◆ Artículo ◆
________________

Crónica de un viaje parisino
Por Héctor Juárez
La primera vez que
tomé un avión fue para ir a Europa, ¡vaya manera de estrenarme en el uso de ese
medio de trasporte! Once horas de vuelo, hasta la capital francesa. En la sala
de abordaje me despide mi mamá con mi hermano pequeño, quien llora pues cree
que no regresaré; mientras mi madre me despide muy contenta, pues sabe que es
un logro enorme para mí. Estoy nervioso, no tengo experiencia, pero voy bien
acompañado, Oscar va conmigo y eso me hace sentir seguro, para él este es su
tercer viaje al Viejo Continente, para mi será el primero al extranjero y con
el que debo probarme que la enorme inversión en el IFAL valió la pena. Durante
el vuelo conozco a Ximena, una pequeña que va a estudiar a Suiza y que entre su
ocurrente e interminable plática vuelve muy llevadera la travesía.

________________

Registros

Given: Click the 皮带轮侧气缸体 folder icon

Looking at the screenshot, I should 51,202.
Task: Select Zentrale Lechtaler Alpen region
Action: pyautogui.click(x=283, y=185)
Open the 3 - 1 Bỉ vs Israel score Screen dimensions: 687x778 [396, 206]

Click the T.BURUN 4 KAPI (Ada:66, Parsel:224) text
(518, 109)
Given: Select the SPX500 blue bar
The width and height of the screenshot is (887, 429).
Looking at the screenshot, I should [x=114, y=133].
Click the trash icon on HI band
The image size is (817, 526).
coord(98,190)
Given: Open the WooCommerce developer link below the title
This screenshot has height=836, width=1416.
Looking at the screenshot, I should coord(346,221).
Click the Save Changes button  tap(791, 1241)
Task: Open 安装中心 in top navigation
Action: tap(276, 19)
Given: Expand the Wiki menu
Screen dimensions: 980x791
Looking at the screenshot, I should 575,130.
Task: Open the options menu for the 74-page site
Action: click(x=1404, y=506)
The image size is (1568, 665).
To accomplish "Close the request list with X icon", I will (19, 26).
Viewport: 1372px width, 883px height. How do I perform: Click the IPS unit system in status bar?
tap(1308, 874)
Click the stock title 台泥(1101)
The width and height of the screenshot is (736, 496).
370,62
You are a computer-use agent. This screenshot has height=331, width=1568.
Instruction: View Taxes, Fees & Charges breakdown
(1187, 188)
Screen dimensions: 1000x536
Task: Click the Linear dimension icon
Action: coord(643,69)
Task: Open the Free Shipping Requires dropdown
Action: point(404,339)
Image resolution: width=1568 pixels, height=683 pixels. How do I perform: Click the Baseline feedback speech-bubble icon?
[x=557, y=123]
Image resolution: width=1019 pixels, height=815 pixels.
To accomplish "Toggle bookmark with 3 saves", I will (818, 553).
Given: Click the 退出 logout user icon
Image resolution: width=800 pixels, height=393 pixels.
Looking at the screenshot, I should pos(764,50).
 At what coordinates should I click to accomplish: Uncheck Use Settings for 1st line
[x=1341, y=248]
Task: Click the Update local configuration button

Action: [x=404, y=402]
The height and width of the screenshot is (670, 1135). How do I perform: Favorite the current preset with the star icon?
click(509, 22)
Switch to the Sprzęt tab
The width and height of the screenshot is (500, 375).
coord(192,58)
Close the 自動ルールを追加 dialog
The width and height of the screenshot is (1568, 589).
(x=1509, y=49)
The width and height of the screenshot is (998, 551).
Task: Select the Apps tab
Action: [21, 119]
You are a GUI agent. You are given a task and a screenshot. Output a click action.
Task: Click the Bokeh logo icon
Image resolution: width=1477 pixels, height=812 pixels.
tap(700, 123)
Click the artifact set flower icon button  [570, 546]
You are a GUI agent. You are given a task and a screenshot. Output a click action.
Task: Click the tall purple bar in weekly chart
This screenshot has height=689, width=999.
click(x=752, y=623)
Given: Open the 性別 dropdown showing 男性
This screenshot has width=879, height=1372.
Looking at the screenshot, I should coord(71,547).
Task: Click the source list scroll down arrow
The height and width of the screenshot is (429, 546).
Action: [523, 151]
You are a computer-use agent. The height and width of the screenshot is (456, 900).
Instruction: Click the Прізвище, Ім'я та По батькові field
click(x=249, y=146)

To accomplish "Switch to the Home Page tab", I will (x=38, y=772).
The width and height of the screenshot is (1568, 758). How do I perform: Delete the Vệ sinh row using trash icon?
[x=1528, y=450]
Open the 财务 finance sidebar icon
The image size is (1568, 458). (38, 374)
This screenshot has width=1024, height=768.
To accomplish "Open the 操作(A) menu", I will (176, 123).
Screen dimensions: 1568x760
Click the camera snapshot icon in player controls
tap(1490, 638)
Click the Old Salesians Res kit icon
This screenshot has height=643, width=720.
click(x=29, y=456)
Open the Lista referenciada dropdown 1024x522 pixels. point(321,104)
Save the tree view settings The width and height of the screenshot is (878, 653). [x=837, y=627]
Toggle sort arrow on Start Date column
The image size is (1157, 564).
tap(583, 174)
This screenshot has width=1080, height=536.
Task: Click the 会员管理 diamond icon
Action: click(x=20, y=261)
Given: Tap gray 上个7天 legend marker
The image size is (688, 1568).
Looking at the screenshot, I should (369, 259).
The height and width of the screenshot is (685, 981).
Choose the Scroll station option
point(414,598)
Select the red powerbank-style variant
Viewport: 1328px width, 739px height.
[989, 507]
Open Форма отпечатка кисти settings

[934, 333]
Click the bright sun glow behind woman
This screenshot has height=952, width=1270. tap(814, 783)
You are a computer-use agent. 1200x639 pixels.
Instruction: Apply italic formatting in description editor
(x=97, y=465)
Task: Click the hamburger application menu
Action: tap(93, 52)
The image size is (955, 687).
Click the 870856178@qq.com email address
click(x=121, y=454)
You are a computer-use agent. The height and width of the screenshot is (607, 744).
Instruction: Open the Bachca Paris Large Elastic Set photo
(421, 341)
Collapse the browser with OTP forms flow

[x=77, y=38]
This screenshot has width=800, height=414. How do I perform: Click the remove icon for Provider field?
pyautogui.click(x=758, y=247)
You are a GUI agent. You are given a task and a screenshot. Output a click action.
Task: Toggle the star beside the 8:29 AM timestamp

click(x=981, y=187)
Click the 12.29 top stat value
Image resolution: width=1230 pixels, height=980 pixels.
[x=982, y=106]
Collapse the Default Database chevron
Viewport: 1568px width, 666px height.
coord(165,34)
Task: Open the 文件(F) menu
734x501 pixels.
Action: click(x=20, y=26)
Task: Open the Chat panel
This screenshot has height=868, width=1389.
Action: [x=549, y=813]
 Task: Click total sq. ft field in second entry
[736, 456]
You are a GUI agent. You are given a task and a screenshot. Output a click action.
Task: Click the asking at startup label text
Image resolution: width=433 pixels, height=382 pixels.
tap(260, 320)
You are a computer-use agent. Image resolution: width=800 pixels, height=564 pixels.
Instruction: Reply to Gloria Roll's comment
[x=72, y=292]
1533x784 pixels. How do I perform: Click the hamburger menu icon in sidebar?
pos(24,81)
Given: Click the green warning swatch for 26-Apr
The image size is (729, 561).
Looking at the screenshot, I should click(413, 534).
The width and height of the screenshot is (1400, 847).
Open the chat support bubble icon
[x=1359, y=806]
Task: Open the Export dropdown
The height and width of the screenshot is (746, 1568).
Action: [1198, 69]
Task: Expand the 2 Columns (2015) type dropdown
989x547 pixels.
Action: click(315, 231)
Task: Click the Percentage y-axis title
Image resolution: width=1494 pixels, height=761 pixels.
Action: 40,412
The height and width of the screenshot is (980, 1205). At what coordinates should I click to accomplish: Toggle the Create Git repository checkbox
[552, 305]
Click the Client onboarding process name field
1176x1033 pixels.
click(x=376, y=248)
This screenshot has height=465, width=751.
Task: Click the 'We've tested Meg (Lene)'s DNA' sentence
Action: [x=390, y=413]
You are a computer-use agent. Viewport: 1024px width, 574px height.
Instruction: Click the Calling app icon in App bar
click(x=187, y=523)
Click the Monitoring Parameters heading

________________

◆ Ejercicios ◆
A. ¿Puedes copiar de la crónica el fragmento que empieza con las palabras que contienen "Crónica de un" y termina con "llevadera la travesía.", cambiando "Suiza" por "Bélgica"?
B. ¿Podrías convertir en una lista breve el párrafo de la crónica que comienza con "La primera vez que", sin perder sus datos principales?
Los registros no tienen relación con la crónica.

◆ Soluciones en orden ◆
A.
Crónica de un viaje parisino
Por Héctor Juárez
La primera vez que
tomé un avión fue para ir a Europa, ¡vaya manera de estrenarme en el uso de ese
medio de trasporte! Once horas de vuelo, hasta la capital francesa. En la sala
de abordaje me despide mi mamá con mi hermano pequeño, quien llora pues cree
que no regresaré; mientras mi madre me despide muy contenta, pues sabe que es
un logro enorme para mí. Estoy nervioso, no tengo experiencia, pero voy bien
acompañado, Oscar va conmigo y eso me hace sentir seguro, para él este es su
tercer viaje al Viejo Continente, para mi será el primero al extranjero y con
el que debo probarme que la enorme inversión en el IFAL valió la pena. Durante
el vuelo conozco a Ximena, una pequeña que va a estudiar a Bélgica y que entre su
ocurrente e interminable plática vuelve muy llevadera la travesía.

B.
- Mi primer vuelo en avión fue a Europa: once horas hasta la capital francesa.
- En la sala de abordaje me despiden mi mamá, contenta por el logro, y mi hermano pequeño, que llora porque cree que no regresaré.
- Estoy nervioso y sin experiencia, pero me acompaña Oscar, que hace su tercer viaje al Viejo Continente y me da seguridad.
- Es mi primer viaje al extranjero, y con él debo probarme que la enorme inversión en el IFAL valió la pena.
- Durante el vuelo conozco a Ximena, una pequeña que va a estudiar a Suiza y cuya plática vuelve llevadera la travesía.